Dot-Com Nosedive Making Major U.S. Real Estate Impact
The nosedive among the dot-coms is having a major impact on the U.S. real estate sector. Market analysts are reporting that many landlords are now requiring 12 to 24 months of rent - in advance - before allowing dot-com companies to sign on and move in.
At the same time, some rapidly downsizing dot-coms are vacating the space they've been occupying. Some are leaving building owners holding the bag.
Internet companies have cut 5,400 jobs since December of 1999, according to a survey Chicago-based international outplacement firm Challenger, Gray & Christmas (www.challengergray.com). The cuts that the Challenger, Gray & Christmas survey documented came from 59 companies. Of that number, 31 percent went totally out of business.
And the fallout from the dot-com bust is far from over. In fact, many analysts are predicting that the e-conomy's painful evolution will outstrip the U.S. savings-and-loan crisis of the late 1980s,
Real estate, though, isn't the only sector that's getting buffeted about in the dot-com downturn. A host of other business services are feeling the pain. Among them are public relations firms. Some PR operations, feeling lucky, accepted now-worthless stock options instead of traditional fees. Others that employed more standard contracts are also hurting.
For example, when Toysmart.com closed, Andover, Mass-based PAN Communications, a PR e-business specialist, found itself holding a six-figure bill that's still unpaid, according to company officials. PAN Communications worked as Toysmart.com's PR agency for some three years before freezing the account after several months' worth of unpaid bills. Dot-coms that want to be PAN Communications clients now go through an exacting investigation. And those who pass muster still have to pay in advance for services.
Other e-biz service providers reeling in the face of the dot-coms' reversal of fortune, including San Francisco-based Scient (www.excedo.org), which provides consulting services and technology for the e-commerce sector. Scient recently saw its stock plummet by more than 14 percent after Banc of America Securities (BAS) downgraded it from "buy" to "market performer." The rationale for the downgrade? Accounts-receivable problems, BAS officials say.
The real estate industry, though, looks like it may feel the biggest hurt from the dot-com debacle.
If the dot-com decline does, in fact, exceed the impact of the S&L crisis, it will certainly top a dubious standard. That late-'80s crisis came after the ill-advised flow of capital into a host of projects that the market didn't want. Ultimately, $400 billion of assets were sold off, most at bargain-basement prices. Even with the sell-off so, the estimated total cost of the S&L crisis came in at $80 billion.
The dot-com blitz has certainly stirred up a ton of capital that could be lost. In 1999, U.S. venture capitalists increased their investments in new companies -- many of them dot-coms -- by 152 percent, ringing up a total investment of $48 billion. That, though, looks like small change compared to total investment projections for 2000. Even with the recent dot-com spinout, U.S. venture capitalists this year will pour more than $100 billion into new companies, analysts estimate.

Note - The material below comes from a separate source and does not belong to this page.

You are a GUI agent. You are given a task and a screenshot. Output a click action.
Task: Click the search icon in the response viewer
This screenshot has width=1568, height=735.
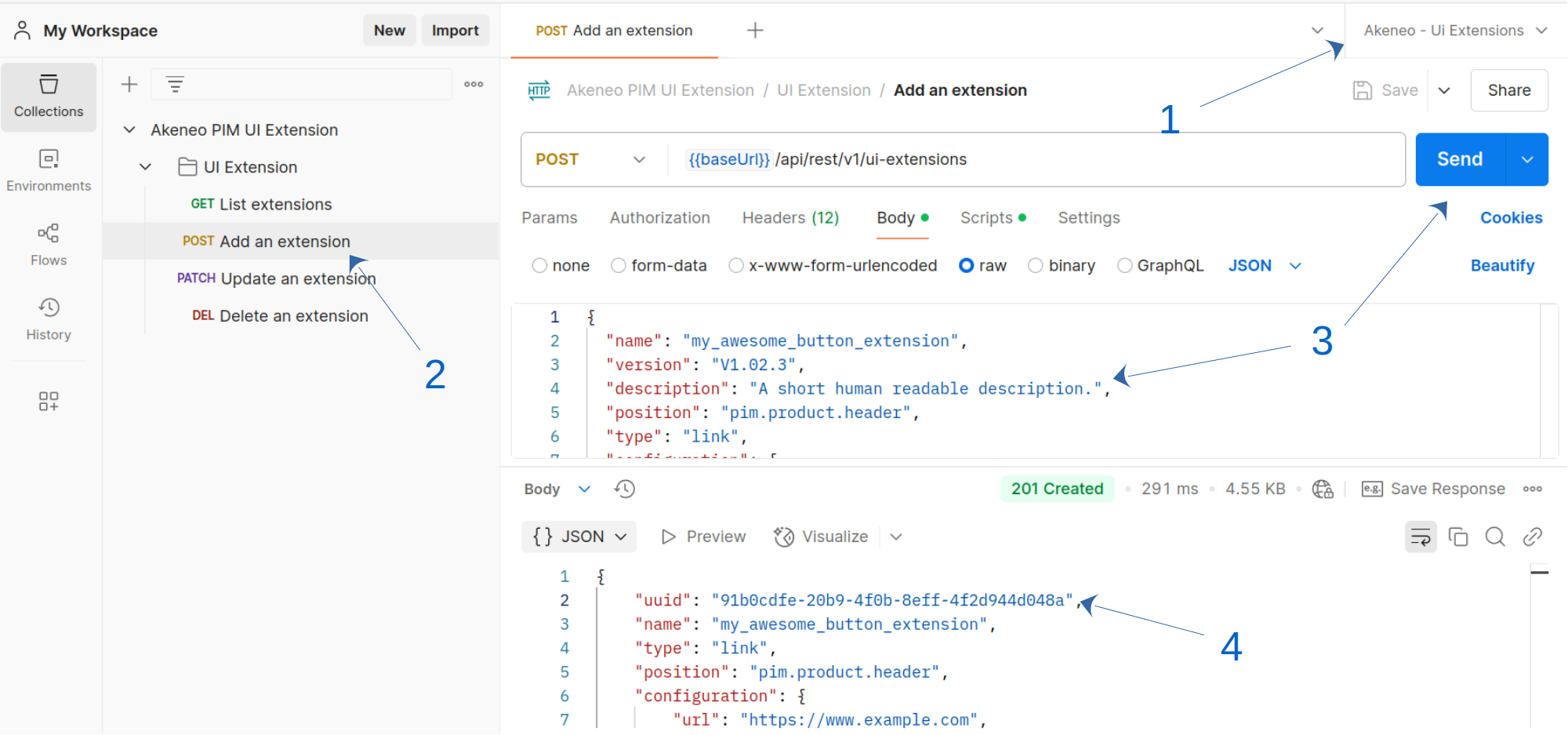(x=1494, y=537)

For space users, though, all this turmoil may have a substantial silver lining. Analysts roundly agree that the dot-coms' proliferation has artificially inflated real estate prices in many U.S. markets.
The thinning of the ranks will likely begin to cool out many of the overheated prices. At the very least, it's likely to stop many markets' wild upward spirals in pricing. And the U.S. e-conomy's cautionary tale many provide some guidance to other nations in which cyberspace is verging on a breakout.
Meanwhile, many e-centric operations are clearly reeling.
A recent release touting an upcoming report in "Computerworld" (www.computerworld.com), for example, notes, "As more and more dot-coms fall on hard times, insiders and ex-employees say the IT groups at those firms are frazzled -- running short on cash, time and skilled staff. Millions are spent on advertising instead of operations. The hours are long, but the time to make information technology decisions is short. The chaos leads to mistakes. And staff shortages only get worse when IT employees leave as financial trouble arrives."
The Computerworld report also offers some striking examples: "Pets.com, an online pet store hit by several outages, recently told the SEC that it lacks such IT basics as redundant systems and a formal disaster-recovery plan."
In 20/20 hindsight, at least, the Darwinian shakeout among the dot-coms seems predictable. The same sort of phenomenon proliferated in the wake of the automobile's invention. Car companies popped up like bunny rabbits. Few, though, popped up for the long term. The market, as always, sorted things out.
That retrospective logic, though, provides precious little comfort to those who are feeling the hurt from the dot-coms' depression.